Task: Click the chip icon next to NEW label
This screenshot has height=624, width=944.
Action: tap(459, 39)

+++

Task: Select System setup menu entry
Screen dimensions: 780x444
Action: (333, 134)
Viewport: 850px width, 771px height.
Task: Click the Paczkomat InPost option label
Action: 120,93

+++

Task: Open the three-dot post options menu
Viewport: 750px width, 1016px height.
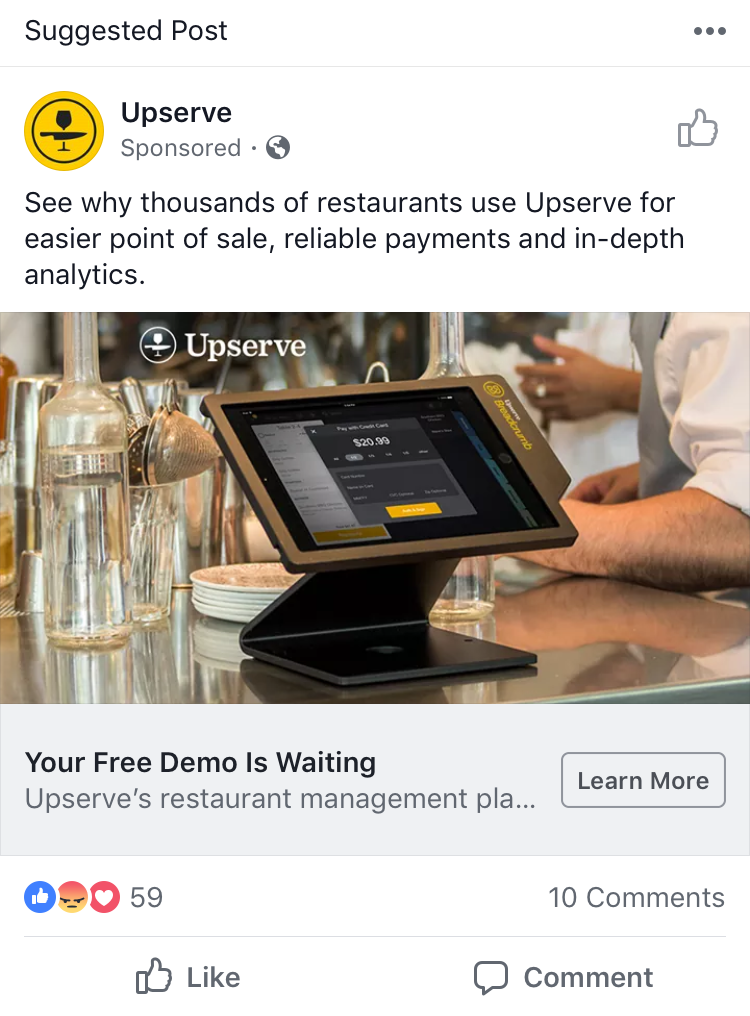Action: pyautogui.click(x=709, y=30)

+++

◆ What is asked
Return every line of the records that contains the string "menu", with case counting.

◆ Finished task
Task: Select System setup menu entry
Task: Open the three-dot post options menu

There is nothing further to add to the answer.